---------- Records to process ----------

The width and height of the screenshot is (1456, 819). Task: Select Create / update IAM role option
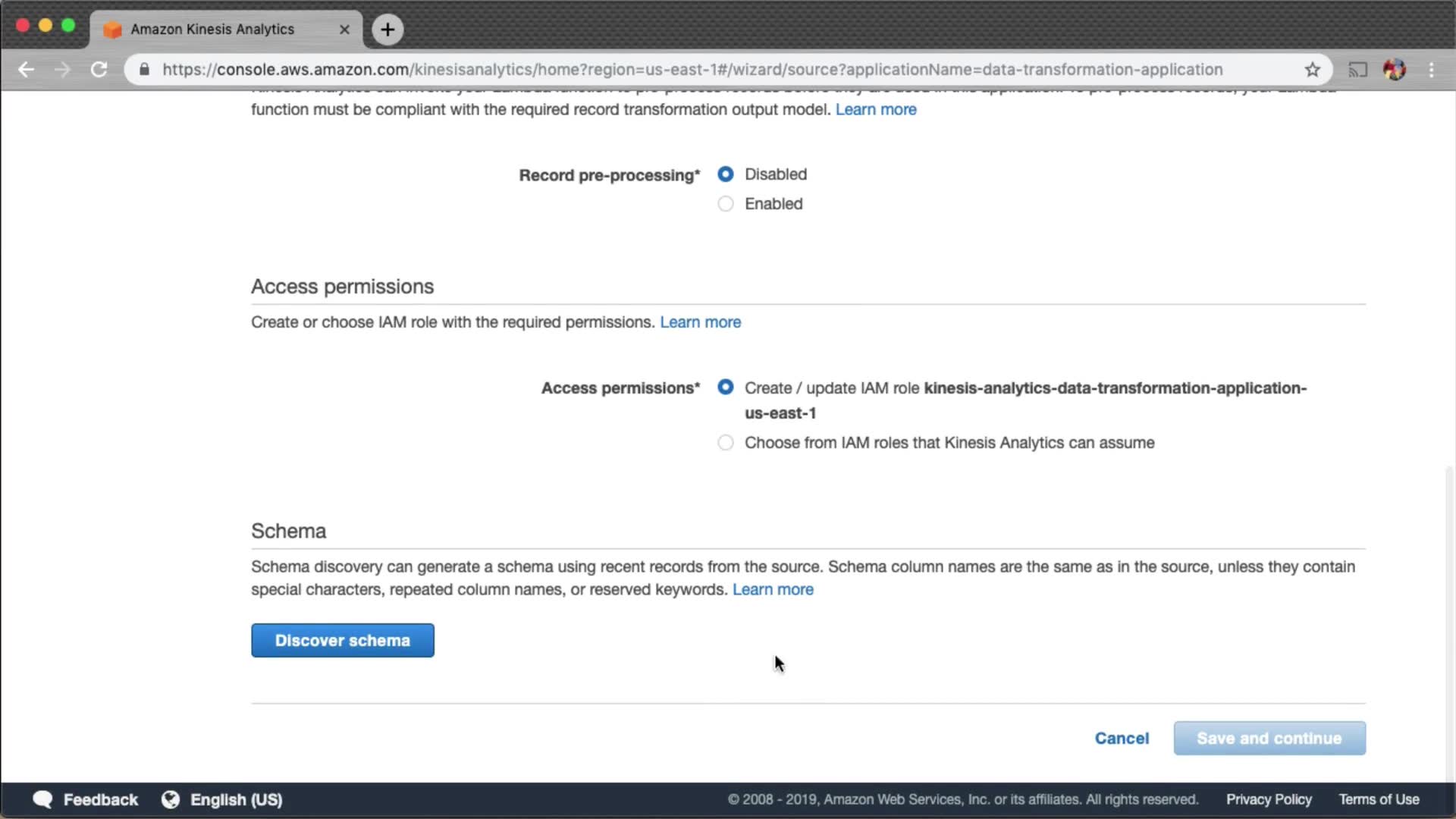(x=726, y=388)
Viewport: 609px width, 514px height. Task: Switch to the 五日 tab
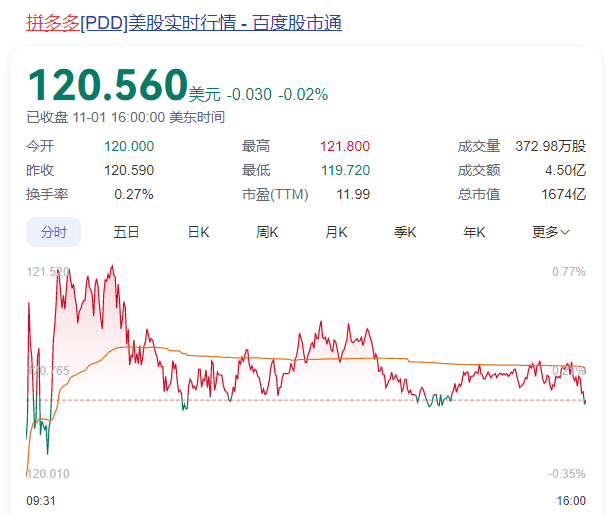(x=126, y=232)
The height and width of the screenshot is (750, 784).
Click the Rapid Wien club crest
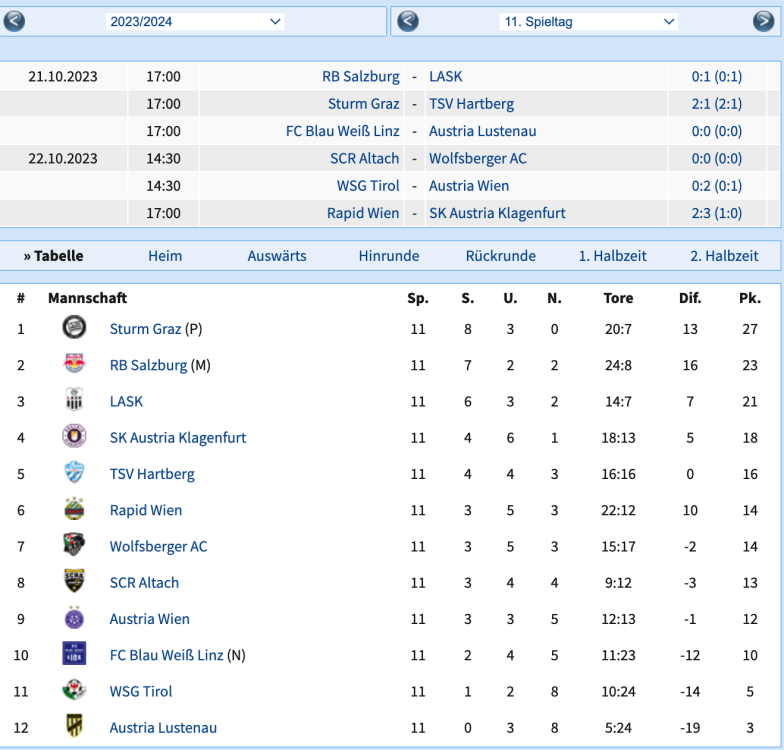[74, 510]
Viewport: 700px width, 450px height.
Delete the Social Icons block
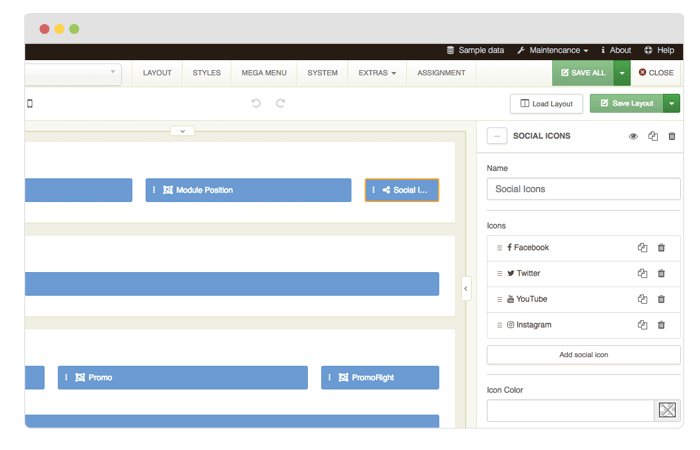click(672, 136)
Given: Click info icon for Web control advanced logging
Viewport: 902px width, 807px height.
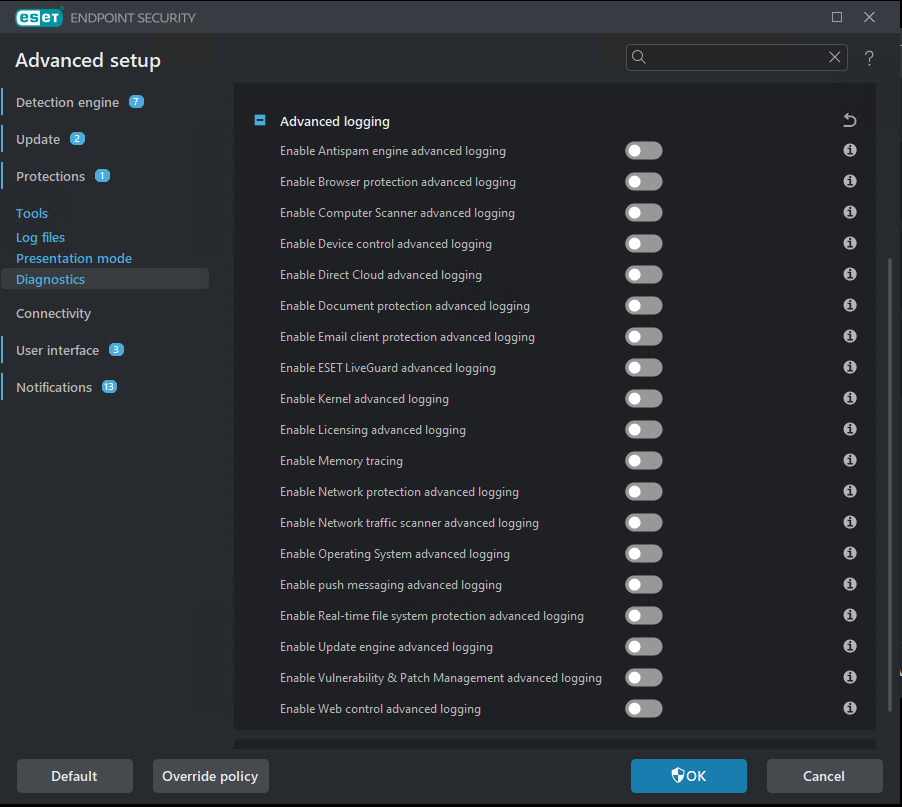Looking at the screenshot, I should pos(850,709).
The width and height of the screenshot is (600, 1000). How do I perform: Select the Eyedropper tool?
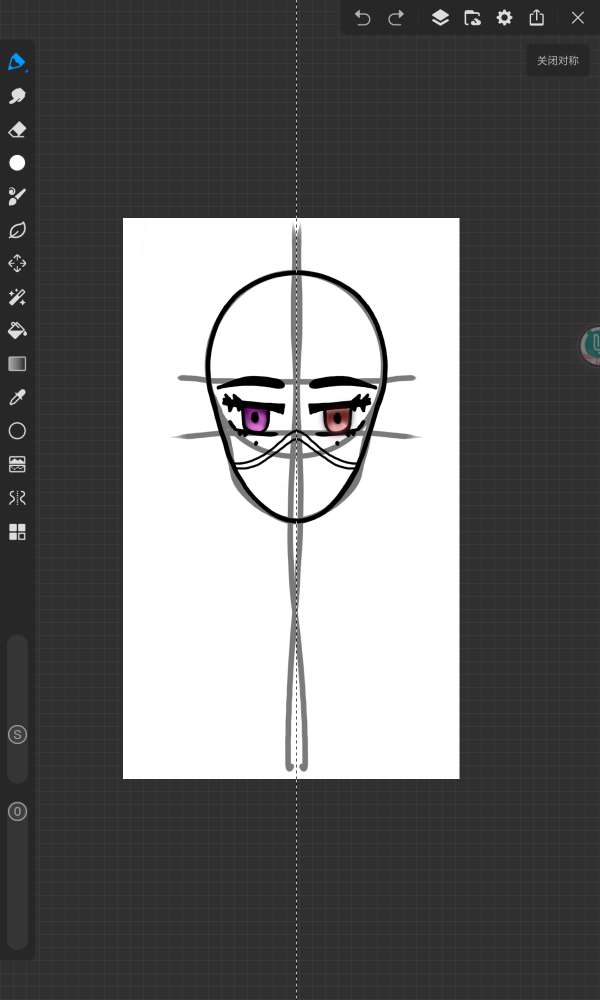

----------

▸ **Written request**: Give every line of the records above as a numbered list, skipping blank lines and leaving out the pictures.

▸ **Result of the task**:
1. The width and height of the screenshot is (1456, 819). Task: Select Create / update IAM role option
2. (x=726, y=388)
3. Viewport: 609px width, 514px height. Task: Switch to the 五日 tab
4. (x=126, y=232)
5. The height and width of the screenshot is (750, 784).
6. Click the Rapid Wien club crest
7. [74, 510]
8. Viewport: 700px width, 450px height.
9. Delete the Social Icons block
10. click(672, 136)
11. Given: Click info icon for Web control advanced logging
12. Viewport: 902px width, 807px height.
13. Looking at the screenshot, I should pos(850,709).
14. The width and height of the screenshot is (600, 1000). How do I perform: Select the Eyedropper tool?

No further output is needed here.